WORK TO DO => Print the data below word for word, from the line with "The image size" up to and including the line with "(x=149, y=231)", and leave out any pictures.

GIVEN RECORDS =>
· · · ·

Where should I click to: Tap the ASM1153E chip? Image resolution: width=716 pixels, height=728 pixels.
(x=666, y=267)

· · · ·

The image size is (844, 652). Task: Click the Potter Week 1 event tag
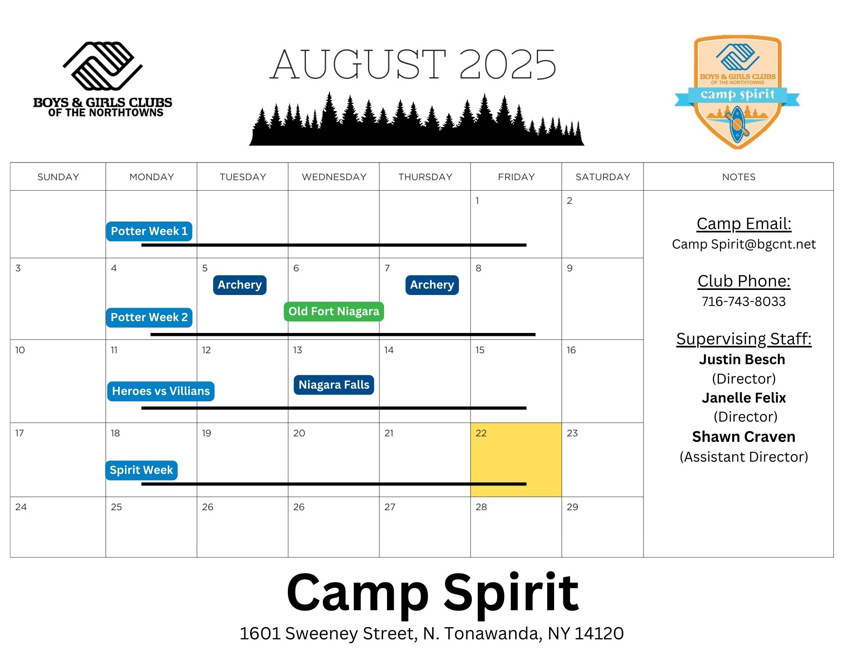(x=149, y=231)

· · · ·

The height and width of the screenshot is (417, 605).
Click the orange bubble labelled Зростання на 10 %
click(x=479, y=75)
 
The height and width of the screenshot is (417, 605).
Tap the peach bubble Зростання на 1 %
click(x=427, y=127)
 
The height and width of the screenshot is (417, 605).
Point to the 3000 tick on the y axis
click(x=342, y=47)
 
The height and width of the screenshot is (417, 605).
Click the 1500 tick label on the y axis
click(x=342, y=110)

· · · ·

FINAL RESULT =>
The image size is (844, 652). Task: Click the Potter Week 1 event tag
(x=149, y=231)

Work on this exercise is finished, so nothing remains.